Examining racial differences in the clinical presentation of adults with BED is important to inform and guide treatment and prevention efforts, including treatment dissemination. Further research is needed to improve understanding of specific treatment-related needs and the mechanisms by which treatments work. Future research should also examine other demographic and clinical factors to evaluate whether they influence treatment-seeking and whether they moderate treatment outcomes. Nonetheless, results from the current analyses importantly indicate that clinicians and clinical-researchers can have confidence that if they deliver evidence-based treatments for BED, both Black and White patients can benefit.
Public Health Significance:
This study indicates the importance of race in randomized controlled trials for binge-eating disorder. Among patients with binge-eating disorder who participated in treatment studies, some clinical improvements attained by Black and White patients were similar, including global eating-disorder severity and depression. Notably, a significantly greater proportion of Black participants achieved remission from binge eating, and a significantly lower proportion of Black participants lost a clinically-significant percentage of their starting weight, compared with White participants.
Funding:
This research was supported, in part, by National Institutes of Health grants K24 DK070052 and R01 DK49587, American Heart Association, and Donaghue Medical Research Foundation. This paper does not reflect the views of the Public Health Service, NIH, AHA, nor the Donaghue Medical Research Foundation; funders played no role in the content of this paper.

#### WHAT THIS TASK INVOLVES
For each statement below, say yes or no to whether it agrees with the extract on binge-eating disorder treatment above, and quote the words from it that settle the matter. (a) A greater proportion of Black participants than White participants achieved remission from binge eating. (b) A greater proportion of Black participants than White participants lost a clinically significant percentage of their starting weight. (c) The funders had a role in the content of the paper.

#### RECORDS SHOWN
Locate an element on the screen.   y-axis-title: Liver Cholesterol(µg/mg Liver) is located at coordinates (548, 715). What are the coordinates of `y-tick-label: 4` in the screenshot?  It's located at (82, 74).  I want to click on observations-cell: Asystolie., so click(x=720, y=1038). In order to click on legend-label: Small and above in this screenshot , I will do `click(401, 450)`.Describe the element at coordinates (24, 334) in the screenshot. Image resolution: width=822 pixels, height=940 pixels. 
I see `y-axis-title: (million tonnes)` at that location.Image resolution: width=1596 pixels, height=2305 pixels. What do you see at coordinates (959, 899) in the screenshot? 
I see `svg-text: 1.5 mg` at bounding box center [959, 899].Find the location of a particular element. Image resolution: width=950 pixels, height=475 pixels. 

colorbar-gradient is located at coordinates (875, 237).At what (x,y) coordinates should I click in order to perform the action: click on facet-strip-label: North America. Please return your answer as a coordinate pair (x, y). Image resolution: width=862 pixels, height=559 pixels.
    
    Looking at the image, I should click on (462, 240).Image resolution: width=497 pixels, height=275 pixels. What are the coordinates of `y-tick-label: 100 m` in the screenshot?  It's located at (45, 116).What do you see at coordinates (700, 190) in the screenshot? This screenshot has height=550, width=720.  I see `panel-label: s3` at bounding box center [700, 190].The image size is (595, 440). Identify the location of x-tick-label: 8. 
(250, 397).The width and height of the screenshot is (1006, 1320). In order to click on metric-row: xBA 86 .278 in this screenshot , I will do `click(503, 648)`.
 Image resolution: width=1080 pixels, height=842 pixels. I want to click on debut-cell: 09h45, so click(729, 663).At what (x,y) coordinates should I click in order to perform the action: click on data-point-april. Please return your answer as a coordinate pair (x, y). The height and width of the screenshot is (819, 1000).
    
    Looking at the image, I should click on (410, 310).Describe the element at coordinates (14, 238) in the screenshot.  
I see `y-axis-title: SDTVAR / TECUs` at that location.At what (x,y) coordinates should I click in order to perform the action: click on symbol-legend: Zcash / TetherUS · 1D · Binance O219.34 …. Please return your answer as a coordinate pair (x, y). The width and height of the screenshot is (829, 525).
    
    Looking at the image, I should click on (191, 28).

#### RESPONSE AREA
(a) Yes: "a significantly greater proportion of Black participants achieved remission from binge eating"
(b) No: "a significantly lower proportion of Black participants lost a clinically-significant percentage of their starting weight"
(c) No: "funders played no role in the content of this paper"